#117 How to Work Effectively with Native Americans with Erik Stegman, Chief Executive Officer, Native Americans in Philanthropy
Feb 20, 2023
Eric joins us to encourage donors to think about framing, making sure we approach conversations from a place of strength. Cultural power, ancestral knowledge, and all sorts of other wisdom are at the table. Start your relationship in a way that Native communities want to partner with you.
Episode Highlights:
- Eric’s personal journey
- The untapped potential of experts and partnerships in the Native American Nonprofit Sector
- The importance of a proper approach
- The problem with deficit framing
Erik R. Stegman Bio:
Erik serves as Chief Executive Officer of Native Americans in Philanthropy, a national organization advocating for stronger and more meaningful investments by the philanthropic sector in tribal communities.

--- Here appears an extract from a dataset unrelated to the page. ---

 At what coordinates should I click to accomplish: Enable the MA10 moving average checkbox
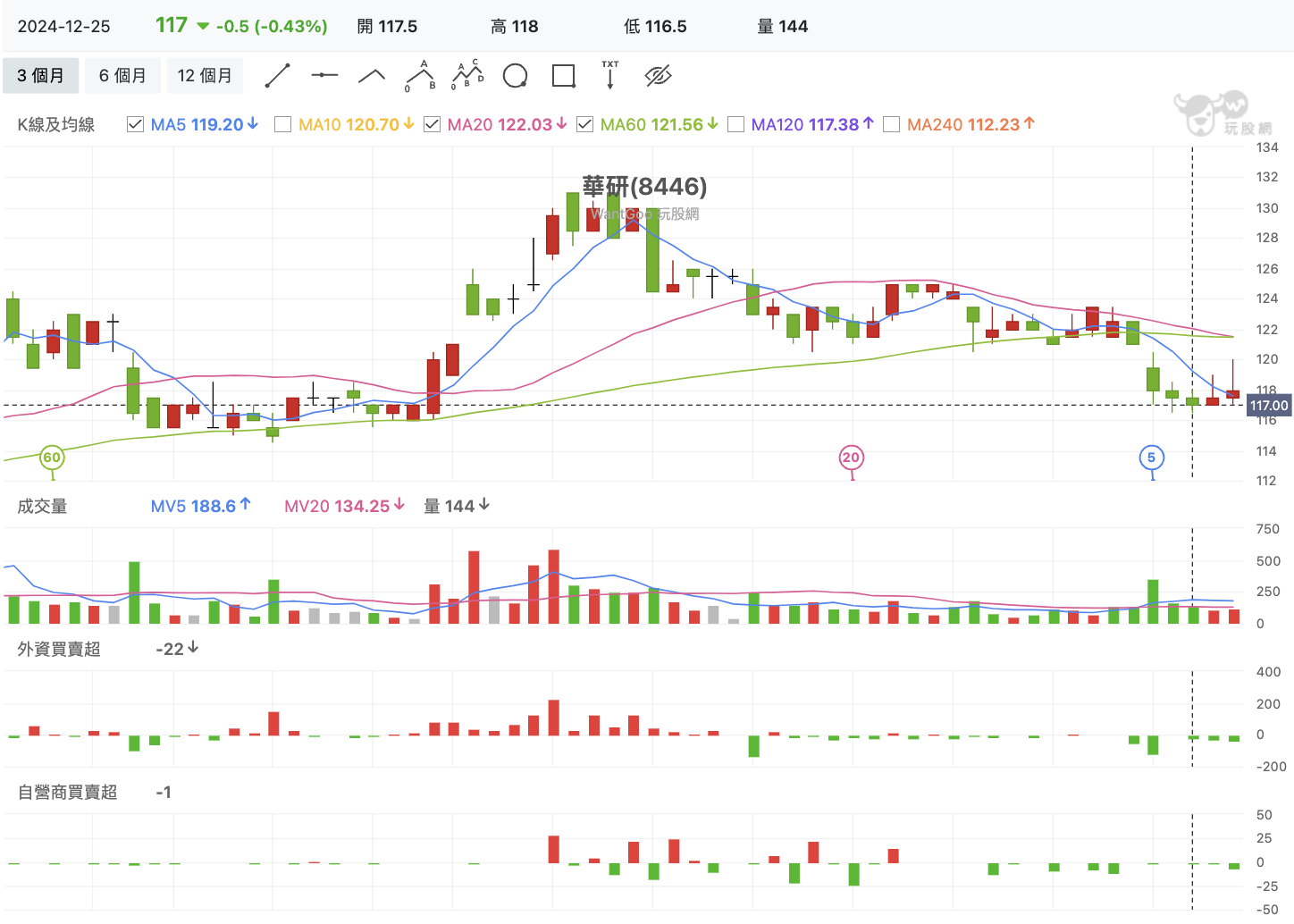[283, 124]

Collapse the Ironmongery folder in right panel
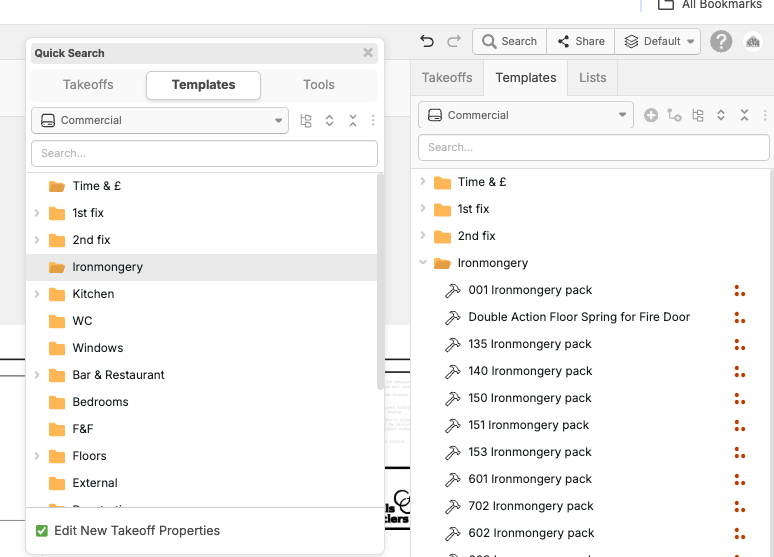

Previously, he served as the Executive Director for the Center for Native American Youth at the Aspen Institute. He has held positions at the Center for American Progress on their Poverty to Prosperity team, as Majority Staff Counsel for the U.S. Senate Committee on Indian Affairs, and in the Obama administration as a Policy Advisor at the U.S. Department of Education. Erik began his career in Washington, D.C. at the National Congress of American Indians Policy Research Center.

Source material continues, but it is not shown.